In the abstract below on the position of the inferior alveolar nerve, at which site was the nerve nearest to the buccal plate?

─── QUOTED PASSAGE

Journal of the Korean Association of Oral and Maxillofacial Surgeons
/
제28권1호
/
pp.1-6
/
2002
When bilateral sagittal split ramus osteotomy or mandibular angle reduction are carried out, we have to consider the position of inferior alveolar nerve. For bone splitting or resection using a saw or an osteotome, the bucco-lingual position of the inferior alveolar nerve plays an important role in the preventing perioperative complications such as paresthesia or anesthesia. Because it is rare to find literatures concerning the mean anatomic position of the inferior alveolar nerve in Koreans, we investigated 30 patients who underwent to take CT and orthopantomogram for implant surgery, and evaluated the bucco-lingual position and vertical relationship of the inferior alveolar nerve at the mandible. The results showed that the distance between inferior alveolar nerve and buccal plate was the farthest at mandibular second molar ($7.1{\sim}7.4mm$) and the nearest at mandibular angle area ($4.4{\sim}4.8mm$). But it was no statistical relationship between the bucco-lingual postion of inferior alveolar nerve on the CT and its vertical position on the OPT. In conclusion, the results suggest that a careful surgical procedure is needed at the mandibular angle area to avoid a nerve damage and there are sufficient bone materials at the mandibular second molar are for bilateral sagittal split ramus osteotomy or mandibular angle reduction or plate fixation. And OPT is not usefull for the evaluation of a relative bucco-lingual position of inferior alveolar nerve in relation to its vertical postion on the OPT.

──────
─── EXTRACTED MATERIAL

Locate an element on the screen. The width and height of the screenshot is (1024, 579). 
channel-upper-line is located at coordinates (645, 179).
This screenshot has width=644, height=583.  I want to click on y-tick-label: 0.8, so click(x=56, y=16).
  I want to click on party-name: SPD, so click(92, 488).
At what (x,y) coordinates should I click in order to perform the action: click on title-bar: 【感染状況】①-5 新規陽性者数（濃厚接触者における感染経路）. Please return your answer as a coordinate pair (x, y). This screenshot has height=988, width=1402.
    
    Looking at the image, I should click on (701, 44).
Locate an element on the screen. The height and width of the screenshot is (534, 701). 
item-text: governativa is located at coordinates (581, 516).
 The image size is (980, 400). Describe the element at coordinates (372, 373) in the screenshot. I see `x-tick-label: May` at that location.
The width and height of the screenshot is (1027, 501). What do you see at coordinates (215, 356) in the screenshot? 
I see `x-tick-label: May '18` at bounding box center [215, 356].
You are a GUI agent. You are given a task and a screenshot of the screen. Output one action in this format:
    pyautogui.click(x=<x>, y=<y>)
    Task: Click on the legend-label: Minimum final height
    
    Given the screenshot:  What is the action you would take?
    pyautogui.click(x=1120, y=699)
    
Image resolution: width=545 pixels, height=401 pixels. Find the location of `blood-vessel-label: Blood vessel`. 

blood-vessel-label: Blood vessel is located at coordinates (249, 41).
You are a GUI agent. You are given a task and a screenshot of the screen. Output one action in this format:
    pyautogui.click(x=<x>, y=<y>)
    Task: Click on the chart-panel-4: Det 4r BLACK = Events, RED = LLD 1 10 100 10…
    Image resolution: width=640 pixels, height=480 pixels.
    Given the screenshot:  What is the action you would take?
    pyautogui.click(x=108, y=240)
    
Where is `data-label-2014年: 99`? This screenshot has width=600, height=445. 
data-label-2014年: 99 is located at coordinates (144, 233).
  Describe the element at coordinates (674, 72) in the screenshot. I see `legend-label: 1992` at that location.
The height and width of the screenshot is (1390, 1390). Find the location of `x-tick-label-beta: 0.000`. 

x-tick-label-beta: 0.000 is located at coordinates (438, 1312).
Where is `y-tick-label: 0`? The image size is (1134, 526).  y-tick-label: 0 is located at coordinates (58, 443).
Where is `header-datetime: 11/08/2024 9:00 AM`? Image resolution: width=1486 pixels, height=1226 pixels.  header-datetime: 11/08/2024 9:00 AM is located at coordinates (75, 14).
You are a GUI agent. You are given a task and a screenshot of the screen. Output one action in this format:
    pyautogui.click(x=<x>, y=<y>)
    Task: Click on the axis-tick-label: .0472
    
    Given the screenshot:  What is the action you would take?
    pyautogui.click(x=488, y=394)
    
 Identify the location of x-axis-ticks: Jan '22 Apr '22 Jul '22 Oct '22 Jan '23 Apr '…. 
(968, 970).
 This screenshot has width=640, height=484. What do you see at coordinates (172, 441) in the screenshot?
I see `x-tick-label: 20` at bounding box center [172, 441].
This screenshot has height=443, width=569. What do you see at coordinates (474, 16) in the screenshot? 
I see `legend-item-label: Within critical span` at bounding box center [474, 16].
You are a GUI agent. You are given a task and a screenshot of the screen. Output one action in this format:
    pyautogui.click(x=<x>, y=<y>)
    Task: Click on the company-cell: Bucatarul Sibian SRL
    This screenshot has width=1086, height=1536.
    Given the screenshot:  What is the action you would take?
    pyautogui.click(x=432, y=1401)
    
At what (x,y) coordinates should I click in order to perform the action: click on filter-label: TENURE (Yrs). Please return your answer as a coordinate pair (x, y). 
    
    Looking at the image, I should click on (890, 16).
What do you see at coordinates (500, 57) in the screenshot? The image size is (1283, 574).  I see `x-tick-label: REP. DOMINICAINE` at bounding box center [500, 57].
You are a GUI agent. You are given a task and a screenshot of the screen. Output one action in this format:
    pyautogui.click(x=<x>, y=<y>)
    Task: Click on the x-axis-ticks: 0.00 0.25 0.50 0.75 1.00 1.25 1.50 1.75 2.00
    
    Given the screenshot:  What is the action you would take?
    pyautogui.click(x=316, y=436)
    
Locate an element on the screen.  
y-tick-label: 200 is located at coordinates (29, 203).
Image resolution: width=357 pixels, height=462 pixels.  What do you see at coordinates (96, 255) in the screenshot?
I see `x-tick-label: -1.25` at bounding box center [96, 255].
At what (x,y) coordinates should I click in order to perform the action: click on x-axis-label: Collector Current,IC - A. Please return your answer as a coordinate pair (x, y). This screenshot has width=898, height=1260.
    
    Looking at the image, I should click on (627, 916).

──────

== SOLUTION TO THE EXERCISE ==
At the mandibular angle area, 4.4 to 4.8 mm from the buccal plate.